Sly Stone's dark masterpiece.5
Sly and the Family Stone's "Stand!" was an album of optimism and the brightness of '60s counterculture, but creeping just below the surface on that record was a darkness and claustrophobia-- an edge that separated "Stand!" from any of its predecessors or its peers. That darkness is the sound of "There's a Riot Goin' On", Sly Stone's bleak masterpiece, in its way the sound of civil unrest and, in my assessment, the greatest funk album ever recorded.

When I speak of claustrophobia, I mean it as a production vaue, and it's something evident throughout the record. There's a density to the record, even on the looser and less arranged pieces, that really sets the tone for the album. And while not all the album's songs have a message to match this claustrophobia, it does have a tendency to make even the optimistic material sound like you're trying to remember a dream after you've woken up. Take single "Family Affair"-- it's loose, based around a gentle pop vocal hook and is presented with a smooth baritone lead, but it sounds like "Stand!" dragged through the mud. It works out fantastically. All of this is accentuated by the tendency to move towards funk vamps for everything-- sometiems as much as seven minutes of the same riff feeds into this feeling of density.

But really, it's dark funk that dominates the record throughout-- wah wah guitars, dirty basslines, snapping horns, and Sly Stone vocalizing and singing all over the map, fierce and at times nearly out of control-- opener "Luv N' Haight" and Brave & Strong" are two fine examples of this. Along the way, he manages occasional moments of delicate beauty with a hint of melancholy that keeps the album from being a bit too bleak ("Poet", "(You Caught me) Smilin'") and closes things up with a recasting of "Thank You (Falettinme Be Mice Elf Agin)" as a slice of slow funk that somehow manages to be as intriguing as the original.

This reissue remasters the record, appends a handful of bonus tracks (a single mix of "Runnin' Away" and three instrumentals leftover from the sessions) and includes a nice liner notes essay. The remastering alone makes this a worthwhile pickup, all the dark beauty of the record really comes forth and the feeling of the record is, if anything accentuated by it.

Truthfully, "There's a Riot Goin' On" may not be for everyone, it's a pretty dark record, but it's also the kind of thing that can really reinvent someone's opinion of Sly & the Family Stone (it certainly reinvented mine). It also serves nicely as a companion to "Stand!", they are very much opposite sides of the same music. I give a slight edge to "There's a Riot Goin' On" as Sly Stone's masterwork. This is essential listening.

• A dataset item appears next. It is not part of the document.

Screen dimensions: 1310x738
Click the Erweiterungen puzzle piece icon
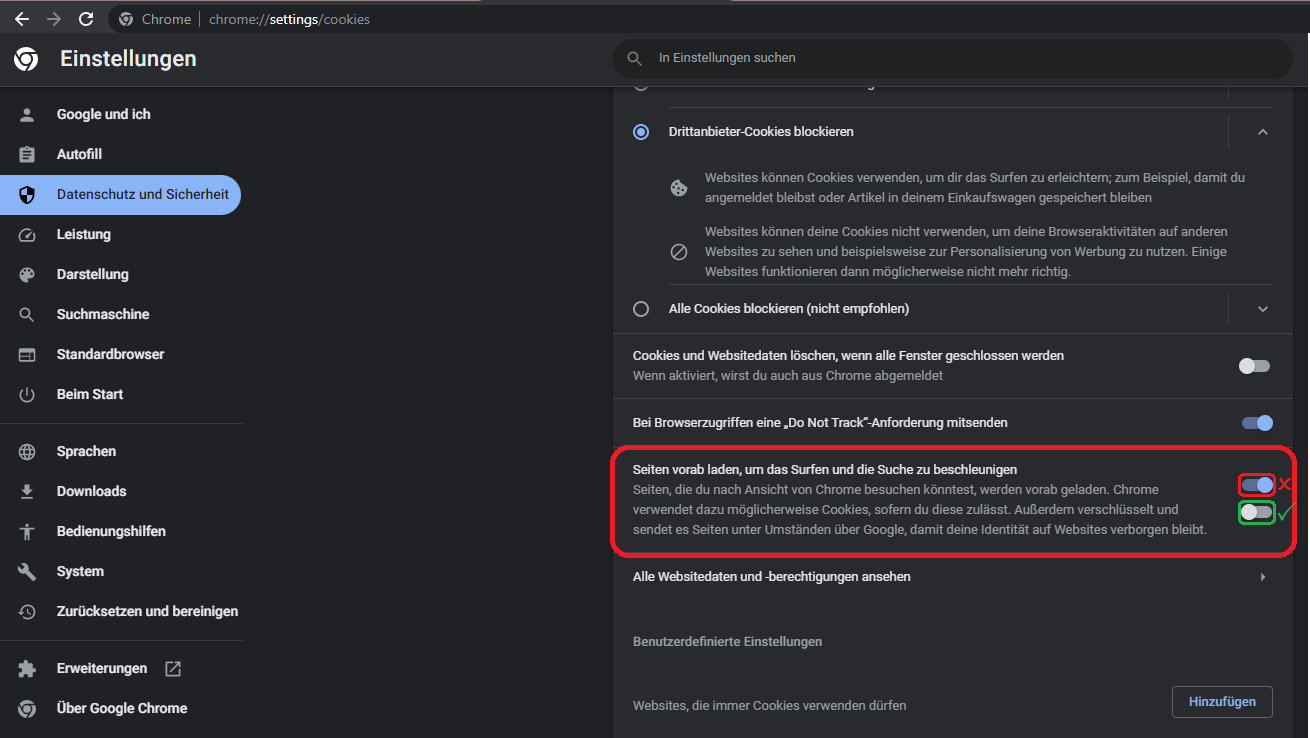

Rock amid the Civil Rights Movement4
If memory serves me, I first received this album as a birthday present from my brother when I turned twelve in 1971 . I was a a fan of my brothers counter culture music and was always getting into his records, one that I liked was Stand by Sly and the family Stone Stand!, understandably, the message and lyrics were not acceptable by my parents, so naturally, my brother did something unusual and bought me a present (at all) and made it one that would not be popular with my folks. I of course was very happy to get this album.

Recently some of my friends (I sometimes share an office with) and I were taking about the music of the 70's and Sly came up so I went and got a greatest hits CD, but this is the album I have played over and over through the years.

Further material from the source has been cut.